Oracle in £5.4bn PeopleSoft deal
Oracle's bid to take over its arch-rival in the business applications software market, PeopleSoft, was finally resolved yesterday after the two companies said they had agreed the terms of an acquisition.
Oracle's bid to take over its arch-rival in the business applications software market, PeopleSoft, was finally resolved yesterday after the two companies said they had agreed the terms of an acquisition.
Oracle, which is led by its chief executive Larry Ellison, revealed it completed the deal to buy PeopleSoft after agreeing over the weekend to increase its previous offer by 10 per cent. The acquisition, which is valued at $10.3bn (£5.4bn), should be completed next month.
"This is a major turning point for the entire enterprise software industry," Oracle's co-president Charles Phillips said yesterday. The fusion of the two former rivals will create the world's second largest business applications company, after SAP of Germany.
It also means an end to a feud between the management of the two companies that had often become personal. As an immediate consequence, a trial that had been due to begin soon in Delaware to hear grievances in the struggle will no longer happen.
The truce took many in the industry by surprise. PeopleSoft had been consistently and aggressively opposed to the acquisition. The landscape shifted suddenly when PeopleSoft made contact with Oracle over the weekend and invited the company to begin earnest negotiations.
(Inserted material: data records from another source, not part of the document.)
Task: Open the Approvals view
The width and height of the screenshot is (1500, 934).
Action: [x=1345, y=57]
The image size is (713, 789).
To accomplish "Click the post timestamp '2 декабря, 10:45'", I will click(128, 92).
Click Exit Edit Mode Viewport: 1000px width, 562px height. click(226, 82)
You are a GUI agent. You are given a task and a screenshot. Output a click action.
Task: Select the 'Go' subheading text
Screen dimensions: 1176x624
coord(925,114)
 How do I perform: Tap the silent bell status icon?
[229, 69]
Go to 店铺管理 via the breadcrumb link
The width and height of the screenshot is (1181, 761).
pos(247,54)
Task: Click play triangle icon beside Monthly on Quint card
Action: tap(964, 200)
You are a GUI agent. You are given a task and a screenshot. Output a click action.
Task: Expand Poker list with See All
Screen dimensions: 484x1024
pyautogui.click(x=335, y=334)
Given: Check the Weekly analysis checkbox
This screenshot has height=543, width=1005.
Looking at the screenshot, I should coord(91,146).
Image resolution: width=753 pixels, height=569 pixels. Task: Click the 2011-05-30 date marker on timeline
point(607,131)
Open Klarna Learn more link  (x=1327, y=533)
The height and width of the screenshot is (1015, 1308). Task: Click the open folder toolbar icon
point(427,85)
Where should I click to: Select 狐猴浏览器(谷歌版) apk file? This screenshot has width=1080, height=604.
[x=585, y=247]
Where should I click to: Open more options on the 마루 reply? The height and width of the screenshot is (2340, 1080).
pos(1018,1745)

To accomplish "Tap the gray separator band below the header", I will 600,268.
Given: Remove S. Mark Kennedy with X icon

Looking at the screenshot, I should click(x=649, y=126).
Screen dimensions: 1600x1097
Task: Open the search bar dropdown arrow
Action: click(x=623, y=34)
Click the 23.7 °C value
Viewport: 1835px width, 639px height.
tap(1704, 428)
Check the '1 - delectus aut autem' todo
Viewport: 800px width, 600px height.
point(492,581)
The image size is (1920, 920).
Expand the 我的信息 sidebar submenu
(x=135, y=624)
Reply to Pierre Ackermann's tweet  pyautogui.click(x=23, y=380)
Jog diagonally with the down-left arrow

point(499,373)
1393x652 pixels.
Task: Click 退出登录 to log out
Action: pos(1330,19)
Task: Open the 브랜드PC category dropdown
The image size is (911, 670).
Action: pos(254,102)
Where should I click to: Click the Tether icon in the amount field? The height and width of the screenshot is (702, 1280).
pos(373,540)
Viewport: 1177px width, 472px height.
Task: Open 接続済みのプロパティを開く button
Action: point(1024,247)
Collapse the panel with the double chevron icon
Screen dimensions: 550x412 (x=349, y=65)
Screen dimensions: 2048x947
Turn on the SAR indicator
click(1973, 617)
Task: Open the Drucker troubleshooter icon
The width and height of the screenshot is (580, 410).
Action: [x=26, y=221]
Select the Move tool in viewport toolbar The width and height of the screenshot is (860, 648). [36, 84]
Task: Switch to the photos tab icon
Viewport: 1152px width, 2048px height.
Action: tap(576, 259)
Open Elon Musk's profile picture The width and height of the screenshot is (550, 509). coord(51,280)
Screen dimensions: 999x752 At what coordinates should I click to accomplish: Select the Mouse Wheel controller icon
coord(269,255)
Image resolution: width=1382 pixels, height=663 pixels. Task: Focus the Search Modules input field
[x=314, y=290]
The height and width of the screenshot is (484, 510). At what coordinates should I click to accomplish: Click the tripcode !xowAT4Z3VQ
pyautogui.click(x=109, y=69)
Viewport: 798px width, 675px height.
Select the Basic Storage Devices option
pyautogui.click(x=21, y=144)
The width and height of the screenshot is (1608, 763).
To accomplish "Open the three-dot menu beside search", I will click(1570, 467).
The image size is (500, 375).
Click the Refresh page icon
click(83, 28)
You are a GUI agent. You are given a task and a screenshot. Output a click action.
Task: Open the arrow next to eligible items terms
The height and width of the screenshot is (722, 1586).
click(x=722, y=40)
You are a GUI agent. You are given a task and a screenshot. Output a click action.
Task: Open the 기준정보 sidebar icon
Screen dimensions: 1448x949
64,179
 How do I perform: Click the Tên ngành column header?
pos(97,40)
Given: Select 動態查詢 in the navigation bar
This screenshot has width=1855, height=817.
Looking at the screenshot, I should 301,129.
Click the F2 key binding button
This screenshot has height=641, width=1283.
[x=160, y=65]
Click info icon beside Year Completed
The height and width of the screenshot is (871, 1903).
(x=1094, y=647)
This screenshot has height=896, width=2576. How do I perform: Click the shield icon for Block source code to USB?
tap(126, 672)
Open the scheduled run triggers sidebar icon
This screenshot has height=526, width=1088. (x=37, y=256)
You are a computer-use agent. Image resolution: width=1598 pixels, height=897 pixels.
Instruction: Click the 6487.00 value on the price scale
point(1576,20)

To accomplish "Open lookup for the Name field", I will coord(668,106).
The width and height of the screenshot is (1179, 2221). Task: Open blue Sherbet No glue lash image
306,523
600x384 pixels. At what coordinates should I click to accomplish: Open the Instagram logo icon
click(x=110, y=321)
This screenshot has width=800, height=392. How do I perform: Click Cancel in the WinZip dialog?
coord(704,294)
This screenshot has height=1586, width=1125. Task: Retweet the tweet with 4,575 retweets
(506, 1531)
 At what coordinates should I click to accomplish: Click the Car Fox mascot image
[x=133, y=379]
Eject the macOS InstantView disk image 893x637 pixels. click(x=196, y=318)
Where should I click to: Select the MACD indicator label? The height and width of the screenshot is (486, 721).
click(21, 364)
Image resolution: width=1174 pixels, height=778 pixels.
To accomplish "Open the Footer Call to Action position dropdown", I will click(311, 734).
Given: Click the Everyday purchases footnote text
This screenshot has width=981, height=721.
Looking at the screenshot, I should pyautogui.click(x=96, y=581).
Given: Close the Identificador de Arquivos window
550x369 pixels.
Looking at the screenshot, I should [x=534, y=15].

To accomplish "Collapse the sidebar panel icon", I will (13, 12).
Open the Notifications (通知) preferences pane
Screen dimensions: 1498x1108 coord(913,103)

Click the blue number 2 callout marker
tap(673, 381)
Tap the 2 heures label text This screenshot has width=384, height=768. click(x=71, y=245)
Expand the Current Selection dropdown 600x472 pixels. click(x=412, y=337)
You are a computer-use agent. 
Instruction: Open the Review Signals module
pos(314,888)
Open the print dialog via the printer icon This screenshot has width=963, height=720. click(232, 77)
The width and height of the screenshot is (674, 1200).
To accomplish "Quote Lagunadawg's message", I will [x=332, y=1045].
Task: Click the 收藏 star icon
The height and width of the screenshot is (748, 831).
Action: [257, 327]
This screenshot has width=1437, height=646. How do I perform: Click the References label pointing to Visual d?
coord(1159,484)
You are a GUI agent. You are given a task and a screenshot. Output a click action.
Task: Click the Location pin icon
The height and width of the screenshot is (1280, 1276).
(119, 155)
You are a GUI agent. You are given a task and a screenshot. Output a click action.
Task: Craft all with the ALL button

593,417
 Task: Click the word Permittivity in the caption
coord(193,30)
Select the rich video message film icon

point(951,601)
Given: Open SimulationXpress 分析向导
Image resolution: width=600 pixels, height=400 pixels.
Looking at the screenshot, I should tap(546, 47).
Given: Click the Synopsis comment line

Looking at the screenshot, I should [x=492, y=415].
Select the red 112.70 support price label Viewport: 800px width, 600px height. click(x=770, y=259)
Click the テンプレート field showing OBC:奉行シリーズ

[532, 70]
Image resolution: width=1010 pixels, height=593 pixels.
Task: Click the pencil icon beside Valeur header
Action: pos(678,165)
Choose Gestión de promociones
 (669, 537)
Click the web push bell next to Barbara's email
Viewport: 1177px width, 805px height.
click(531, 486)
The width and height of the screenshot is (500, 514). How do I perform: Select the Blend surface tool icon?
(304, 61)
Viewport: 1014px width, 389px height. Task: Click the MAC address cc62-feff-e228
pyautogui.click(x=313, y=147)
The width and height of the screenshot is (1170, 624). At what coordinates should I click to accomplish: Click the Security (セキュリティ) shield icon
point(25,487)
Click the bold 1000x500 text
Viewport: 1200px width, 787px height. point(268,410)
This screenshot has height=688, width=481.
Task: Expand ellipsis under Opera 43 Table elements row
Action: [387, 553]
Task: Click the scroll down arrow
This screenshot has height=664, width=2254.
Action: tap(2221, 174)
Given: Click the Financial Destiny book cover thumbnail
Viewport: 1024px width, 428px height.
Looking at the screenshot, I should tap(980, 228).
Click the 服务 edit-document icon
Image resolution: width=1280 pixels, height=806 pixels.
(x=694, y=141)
Under the deal, Oracle will pay $26.50 per share for PeopleSoft, a 10 per cent increase on the original $24-per-share bid that had earlier been rejected. The price was agreed after PeopleSoft for the first time offered the other side a detailed look at its books and earnings prospects.
But the future for the 12,000 employees of PeopleSoft is still clouded. Oracle had once intimated it would lay off almost the entire workforce but more recently suggested it may retain about 6,000 PeopleSoft employees.